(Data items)
--- START ---
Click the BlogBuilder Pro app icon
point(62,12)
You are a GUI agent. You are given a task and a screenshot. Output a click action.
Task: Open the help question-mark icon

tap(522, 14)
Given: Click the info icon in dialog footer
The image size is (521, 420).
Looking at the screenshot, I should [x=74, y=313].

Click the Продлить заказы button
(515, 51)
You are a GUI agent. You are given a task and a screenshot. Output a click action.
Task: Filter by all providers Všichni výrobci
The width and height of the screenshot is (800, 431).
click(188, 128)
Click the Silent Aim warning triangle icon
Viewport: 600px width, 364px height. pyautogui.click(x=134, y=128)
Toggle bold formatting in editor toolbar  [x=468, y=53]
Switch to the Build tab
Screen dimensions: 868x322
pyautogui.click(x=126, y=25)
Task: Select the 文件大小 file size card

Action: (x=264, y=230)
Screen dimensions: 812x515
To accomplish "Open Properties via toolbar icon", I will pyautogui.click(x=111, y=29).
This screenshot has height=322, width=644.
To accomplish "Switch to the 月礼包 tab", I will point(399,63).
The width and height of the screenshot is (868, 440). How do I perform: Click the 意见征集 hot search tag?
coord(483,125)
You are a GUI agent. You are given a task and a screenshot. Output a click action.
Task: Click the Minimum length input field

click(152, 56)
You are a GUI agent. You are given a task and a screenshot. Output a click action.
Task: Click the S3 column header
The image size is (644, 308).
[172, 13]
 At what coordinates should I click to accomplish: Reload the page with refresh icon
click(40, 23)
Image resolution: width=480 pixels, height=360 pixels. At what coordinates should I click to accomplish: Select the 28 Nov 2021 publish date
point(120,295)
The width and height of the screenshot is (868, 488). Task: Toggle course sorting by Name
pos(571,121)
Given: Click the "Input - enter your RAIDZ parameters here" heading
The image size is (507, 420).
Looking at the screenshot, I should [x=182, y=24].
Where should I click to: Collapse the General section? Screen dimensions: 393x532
--- END ---
▸ **Exercise brief**:
Go through the records from the first line and copy each one exactly, ending after the line that contains "Given: Click the info icon in dialog footer". Give nothing else.

▸ **Solution to the problem**:
Click the BlogBuilder Pro app icon
point(62,12)
You are a GUI agent. You are given a task and a screenshot. Output a click action.
Task: Open the help question-mark icon

tap(522, 14)
Given: Click the info icon in dialog footer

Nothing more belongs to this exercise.